• **YOUR GOAL**:
Reproduce without change the lines in the material below that run from the one with "Viewport: 499px width, 356px" to the end, and nothing more.

• **DATA TO USE**:

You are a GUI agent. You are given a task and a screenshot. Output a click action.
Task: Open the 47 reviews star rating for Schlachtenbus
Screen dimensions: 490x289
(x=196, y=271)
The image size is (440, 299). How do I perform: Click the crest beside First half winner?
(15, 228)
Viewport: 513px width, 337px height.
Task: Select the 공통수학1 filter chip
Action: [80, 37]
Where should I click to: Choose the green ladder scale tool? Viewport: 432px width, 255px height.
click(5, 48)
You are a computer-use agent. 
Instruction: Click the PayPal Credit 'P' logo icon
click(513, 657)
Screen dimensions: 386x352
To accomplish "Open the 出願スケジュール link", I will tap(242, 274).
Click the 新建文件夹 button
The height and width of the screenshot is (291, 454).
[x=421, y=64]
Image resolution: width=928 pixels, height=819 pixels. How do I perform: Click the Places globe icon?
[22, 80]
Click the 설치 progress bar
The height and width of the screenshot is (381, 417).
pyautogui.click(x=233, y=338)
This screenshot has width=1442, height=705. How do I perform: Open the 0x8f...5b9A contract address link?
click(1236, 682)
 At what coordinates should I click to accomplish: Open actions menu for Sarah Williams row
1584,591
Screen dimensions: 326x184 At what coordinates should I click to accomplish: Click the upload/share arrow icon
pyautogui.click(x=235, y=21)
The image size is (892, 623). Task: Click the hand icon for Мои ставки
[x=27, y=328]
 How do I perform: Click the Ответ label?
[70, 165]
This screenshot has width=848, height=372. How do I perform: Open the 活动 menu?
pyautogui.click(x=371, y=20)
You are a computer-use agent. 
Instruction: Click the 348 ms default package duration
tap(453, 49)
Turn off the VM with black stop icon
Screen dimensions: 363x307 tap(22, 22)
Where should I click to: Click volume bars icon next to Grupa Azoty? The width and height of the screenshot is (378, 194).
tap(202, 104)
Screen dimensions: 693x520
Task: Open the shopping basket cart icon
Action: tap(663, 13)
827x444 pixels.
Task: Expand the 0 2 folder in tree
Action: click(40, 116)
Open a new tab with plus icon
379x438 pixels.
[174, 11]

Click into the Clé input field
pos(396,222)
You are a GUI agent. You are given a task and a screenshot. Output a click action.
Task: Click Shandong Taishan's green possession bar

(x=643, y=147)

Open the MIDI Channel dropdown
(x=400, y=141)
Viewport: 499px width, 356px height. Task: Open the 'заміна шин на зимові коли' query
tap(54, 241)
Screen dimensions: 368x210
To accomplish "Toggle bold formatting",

• **RESULT FOR THIS TASK**:
Viewport: 499px width, 356px height. Task: Open the 'заміна шин на зимові коли' query
tap(54, 241)
Screen dimensions: 368x210
To accomplish "Toggle bold formatting",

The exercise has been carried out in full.